On the other hand, there does exist evidence that the crash might have been an accident.  Initial reports suggest that wake turbulence (the Learjet was following too close behind a Boeing 767) could have played a role.  Furthermore, it has been reported that the pilot reported an emergency before contact was lost, which suggests that there was at least enough time for the pilot to realize that something was wrong, perhaps a mechanical problem.  Time will tell.

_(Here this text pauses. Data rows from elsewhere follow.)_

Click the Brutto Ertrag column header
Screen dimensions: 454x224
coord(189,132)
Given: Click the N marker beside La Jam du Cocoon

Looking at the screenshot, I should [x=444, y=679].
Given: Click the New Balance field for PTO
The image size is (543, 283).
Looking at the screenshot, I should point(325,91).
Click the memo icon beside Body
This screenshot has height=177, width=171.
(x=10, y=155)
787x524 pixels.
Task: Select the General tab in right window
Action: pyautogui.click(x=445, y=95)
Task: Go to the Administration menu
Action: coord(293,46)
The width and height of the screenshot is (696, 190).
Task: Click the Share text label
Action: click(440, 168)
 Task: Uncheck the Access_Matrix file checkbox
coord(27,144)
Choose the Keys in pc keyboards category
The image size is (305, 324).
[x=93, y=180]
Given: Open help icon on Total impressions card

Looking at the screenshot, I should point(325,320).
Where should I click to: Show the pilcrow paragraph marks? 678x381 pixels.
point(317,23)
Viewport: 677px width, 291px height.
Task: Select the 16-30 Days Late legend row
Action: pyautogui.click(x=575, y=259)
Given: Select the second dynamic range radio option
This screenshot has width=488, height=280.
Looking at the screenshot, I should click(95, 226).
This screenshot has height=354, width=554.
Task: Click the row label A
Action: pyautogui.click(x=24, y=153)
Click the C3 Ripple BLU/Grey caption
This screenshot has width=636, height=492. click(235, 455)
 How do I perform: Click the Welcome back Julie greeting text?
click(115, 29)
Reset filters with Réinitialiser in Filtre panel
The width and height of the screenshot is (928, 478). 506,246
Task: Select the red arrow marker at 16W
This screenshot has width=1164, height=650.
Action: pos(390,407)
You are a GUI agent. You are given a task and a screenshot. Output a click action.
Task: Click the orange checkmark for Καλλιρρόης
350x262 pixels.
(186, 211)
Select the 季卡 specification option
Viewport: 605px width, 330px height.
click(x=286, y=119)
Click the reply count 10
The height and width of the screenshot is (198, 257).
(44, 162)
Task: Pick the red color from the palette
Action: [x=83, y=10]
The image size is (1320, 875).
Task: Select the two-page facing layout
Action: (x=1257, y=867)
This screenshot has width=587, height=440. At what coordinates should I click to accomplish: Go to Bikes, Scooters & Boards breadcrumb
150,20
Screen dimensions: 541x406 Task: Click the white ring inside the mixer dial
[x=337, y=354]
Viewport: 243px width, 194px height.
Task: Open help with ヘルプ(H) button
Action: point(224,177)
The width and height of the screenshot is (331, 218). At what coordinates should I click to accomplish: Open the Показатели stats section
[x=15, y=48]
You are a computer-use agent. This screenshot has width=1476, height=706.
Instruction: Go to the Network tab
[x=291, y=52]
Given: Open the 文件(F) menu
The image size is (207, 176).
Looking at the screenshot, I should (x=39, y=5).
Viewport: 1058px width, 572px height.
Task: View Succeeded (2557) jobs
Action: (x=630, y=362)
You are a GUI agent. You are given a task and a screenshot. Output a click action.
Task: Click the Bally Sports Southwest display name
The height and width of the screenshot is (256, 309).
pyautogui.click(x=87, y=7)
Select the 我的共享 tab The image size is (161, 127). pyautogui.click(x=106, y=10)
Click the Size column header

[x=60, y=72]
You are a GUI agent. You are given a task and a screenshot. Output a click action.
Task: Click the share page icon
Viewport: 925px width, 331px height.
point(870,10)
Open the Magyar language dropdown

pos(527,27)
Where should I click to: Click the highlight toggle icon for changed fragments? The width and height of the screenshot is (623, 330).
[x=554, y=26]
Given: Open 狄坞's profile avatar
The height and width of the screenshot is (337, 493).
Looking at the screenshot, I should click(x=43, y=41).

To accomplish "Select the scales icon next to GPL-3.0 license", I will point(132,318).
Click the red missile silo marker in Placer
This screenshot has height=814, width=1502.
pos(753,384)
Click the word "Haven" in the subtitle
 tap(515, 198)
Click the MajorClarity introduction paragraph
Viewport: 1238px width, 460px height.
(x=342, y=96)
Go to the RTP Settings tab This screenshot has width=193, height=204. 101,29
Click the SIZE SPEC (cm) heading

Additional note: this link, which has a video/audio report of the local air traffic control, suggests that no such emergency request was made.  (That said, from what I can tell, the Learjet was asked to change frequencies just before the accident, so I can’t be sure.) 

Thoughts?  Comments?


México, D.F.


One Response

  1. […] in any harm, ASPA’s conclusion is completely incorrect.  First, as I originally posted (“Why things fly…”), wake vortices have caused accidents before, such as American Airlines flight 587… but there […]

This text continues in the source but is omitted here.